Documentation
How Livybolt works
Livybolt is an accountless survey tool. You pay one Lightning invoice to create a survey, respondents answer for free, and every response is end-to-end encrypted to a key only you hold. There are no accounts, and the server can never read your data.
CLI reference →
The primary way to use Livybolt. Manages your keys, vault, payments, and decryption.
Dashboard guide →
Read-only browser access to your responses, paired from the CLI. Decrypts locally.
The model in one minute
Three roles, one server:
- You (the owner) pay to create a survey and hold the key that decrypts its responses. The CLI is built for you.
- Respondents open a public link and answer. No account, no payment, nothing readable server-side — their answers are sealed in their browser.
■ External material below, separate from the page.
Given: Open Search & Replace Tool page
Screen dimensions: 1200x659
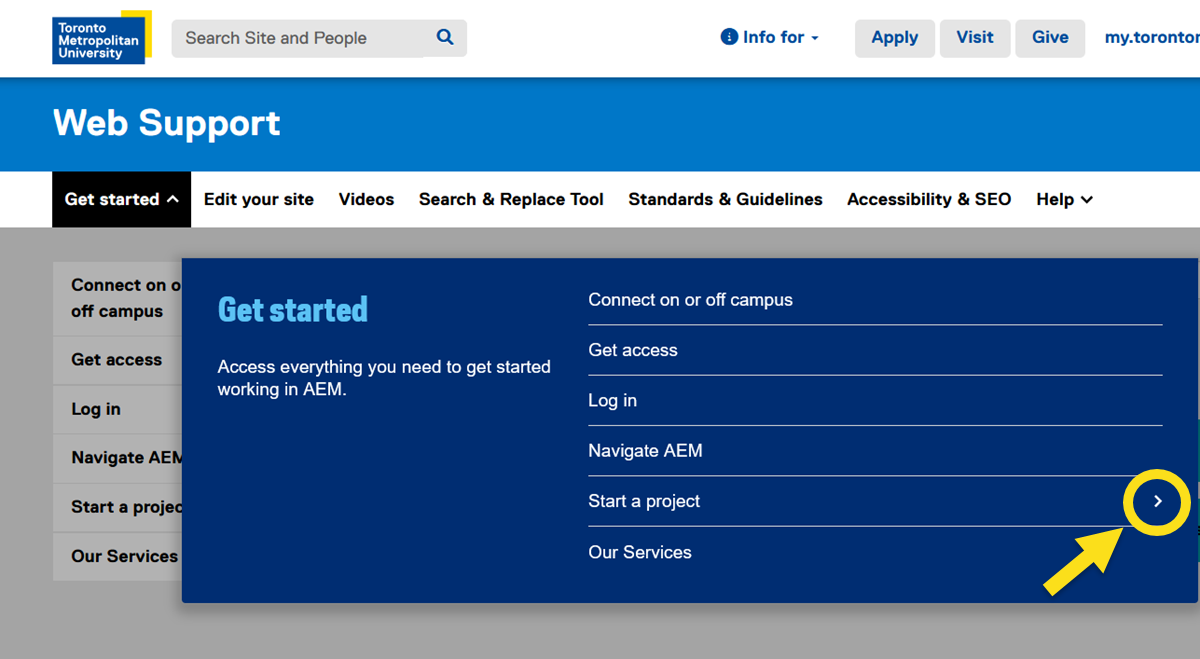Looking at the screenshot, I should [511, 199].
- The server is content-blind. It stores ciphertext and public keys, mints Lightning invoices, and verifies payments. It never holds anything that can decrypt a response.
Two keys, and why it matters
The thing that trips people up: there are two different keys, and only one of them encrypts anything.
| Key | Role | Encrypts responses? |
|---|---|---|
Identity key (livybolt id) | Locks your local vault file at rest. Never sent to the server. | No — local storage lock only |
| Per-survey key | Derived from your seed, one per survey. Its public half is the encryption_pubkey; its private half decrypts responses and signs your reads. | Yes — this is the one |
In the CLI, the per-survey key is derived from your seed automatically — the vault only records which index each survey used, so the key itself never needs storing and re-derives on demand (even after a fresh vault rebuild).
End-to-end encryption is mandatory. Livybolt has no plaintext path. Every survey is sealed to a key you control; there is no option to collect readable answers.